:: Given task ::
Could you copy the lines of the records below without any change, beginning at the line that contains "Task: Click Sign" and stopping after the line that contains "Action: click(x=274, y=48)", with both of those lines included?

:: Exercise input ::
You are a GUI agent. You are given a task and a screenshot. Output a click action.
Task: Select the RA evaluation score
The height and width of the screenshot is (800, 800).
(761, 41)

...

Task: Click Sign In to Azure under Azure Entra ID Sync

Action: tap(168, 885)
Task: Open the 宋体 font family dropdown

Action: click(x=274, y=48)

==

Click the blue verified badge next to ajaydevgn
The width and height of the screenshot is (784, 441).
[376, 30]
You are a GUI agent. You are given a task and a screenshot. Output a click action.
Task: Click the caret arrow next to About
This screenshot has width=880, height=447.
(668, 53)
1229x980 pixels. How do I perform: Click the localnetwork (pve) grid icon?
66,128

:: Solution to this problem ::
Task: Click Sign In to Azure under Azure Entra ID Sync

Action: tap(168, 885)
Task: Open the 宋体 font family dropdown

Action: click(x=274, y=48)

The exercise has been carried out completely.